■ **TO BE DONE**
Render the lines from the first one through the line containing "click(x=565, y=270)", inclusive, as a Markdown table with the columns No. and Line. Give one row per line with its row number, and omit blank lines.

*** MATERIAL TO PROCESS

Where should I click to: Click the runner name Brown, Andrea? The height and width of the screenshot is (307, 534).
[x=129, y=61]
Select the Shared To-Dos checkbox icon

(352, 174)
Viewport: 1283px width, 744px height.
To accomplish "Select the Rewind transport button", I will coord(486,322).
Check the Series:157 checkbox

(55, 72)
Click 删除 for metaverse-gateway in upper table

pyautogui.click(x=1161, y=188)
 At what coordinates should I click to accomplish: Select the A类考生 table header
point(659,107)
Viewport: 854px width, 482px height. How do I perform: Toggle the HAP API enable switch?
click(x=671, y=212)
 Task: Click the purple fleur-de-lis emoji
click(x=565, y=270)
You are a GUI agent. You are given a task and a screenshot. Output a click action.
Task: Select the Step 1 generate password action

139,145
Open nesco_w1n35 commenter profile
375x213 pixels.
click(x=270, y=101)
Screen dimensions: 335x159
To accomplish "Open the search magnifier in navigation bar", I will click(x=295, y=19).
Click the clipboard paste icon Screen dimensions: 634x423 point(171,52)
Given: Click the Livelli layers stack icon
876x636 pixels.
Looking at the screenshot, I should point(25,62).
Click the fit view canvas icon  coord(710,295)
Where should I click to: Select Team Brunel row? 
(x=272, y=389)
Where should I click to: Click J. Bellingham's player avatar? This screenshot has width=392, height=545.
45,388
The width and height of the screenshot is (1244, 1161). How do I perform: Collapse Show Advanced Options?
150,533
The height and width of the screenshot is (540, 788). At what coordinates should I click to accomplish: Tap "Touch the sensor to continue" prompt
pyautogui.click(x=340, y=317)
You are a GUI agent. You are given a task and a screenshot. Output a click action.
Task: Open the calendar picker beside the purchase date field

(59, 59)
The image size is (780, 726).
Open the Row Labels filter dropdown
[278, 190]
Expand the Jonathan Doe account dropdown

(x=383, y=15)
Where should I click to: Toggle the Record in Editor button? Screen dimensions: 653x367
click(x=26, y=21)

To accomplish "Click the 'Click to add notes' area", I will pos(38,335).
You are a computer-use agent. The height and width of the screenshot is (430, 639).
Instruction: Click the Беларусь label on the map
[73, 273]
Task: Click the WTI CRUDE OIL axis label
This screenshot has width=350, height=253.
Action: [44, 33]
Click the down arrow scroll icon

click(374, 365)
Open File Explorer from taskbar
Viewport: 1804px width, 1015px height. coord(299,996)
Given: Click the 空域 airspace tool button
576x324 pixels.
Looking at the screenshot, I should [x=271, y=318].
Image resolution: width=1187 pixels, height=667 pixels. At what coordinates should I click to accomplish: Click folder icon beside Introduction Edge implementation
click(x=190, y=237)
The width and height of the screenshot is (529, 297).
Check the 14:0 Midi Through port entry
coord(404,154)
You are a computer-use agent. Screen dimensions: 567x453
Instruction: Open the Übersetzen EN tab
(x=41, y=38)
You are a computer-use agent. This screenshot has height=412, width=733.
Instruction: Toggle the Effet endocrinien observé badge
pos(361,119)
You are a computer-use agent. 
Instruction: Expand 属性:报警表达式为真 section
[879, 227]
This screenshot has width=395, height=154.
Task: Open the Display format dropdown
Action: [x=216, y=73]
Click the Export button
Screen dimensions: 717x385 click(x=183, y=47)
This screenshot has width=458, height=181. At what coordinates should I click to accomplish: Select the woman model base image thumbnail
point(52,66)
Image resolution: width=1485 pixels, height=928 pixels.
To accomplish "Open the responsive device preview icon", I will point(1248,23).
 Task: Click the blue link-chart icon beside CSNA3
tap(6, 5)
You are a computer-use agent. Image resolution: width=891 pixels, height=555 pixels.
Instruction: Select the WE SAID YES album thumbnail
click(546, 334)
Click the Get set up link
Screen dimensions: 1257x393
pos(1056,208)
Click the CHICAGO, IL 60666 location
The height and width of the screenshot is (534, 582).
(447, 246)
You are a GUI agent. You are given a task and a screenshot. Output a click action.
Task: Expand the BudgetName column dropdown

******

■ **ANSWER BELOW**
| No. | Line |
|---|---|
| 1 | Where should I click to: Click the runner name Brown, Andrea? The height and width of the screenshot is (307, 534). |
| 2 | [x=129, y=61] |
| 3 | Select the Shared To-Dos checkbox icon |
| 4 | (352, 174) |
| 5 | Viewport: 1283px width, 744px height. |
| 6 | To accomplish "Select the Rewind transport button", I will coord(486,322). |
| 7 | Check the Series:157 checkbox |
| 8 | (55, 72) |
| 9 | Click 删除 for metaverse-gateway in upper table |
| 10 | pyautogui.click(x=1161, y=188) |
| 11 |  At what coordinates should I click to accomplish: Select the A类考生 table header |
| 12 | point(659,107) |
| 13 | Viewport: 854px width, 482px height. How do I perform: Toggle the HAP API enable switch? |
| 14 | click(x=671, y=212) |
| 15 |  Task: Click the purple fleur-de-lis emoji |
| 16 | click(x=565, y=270) |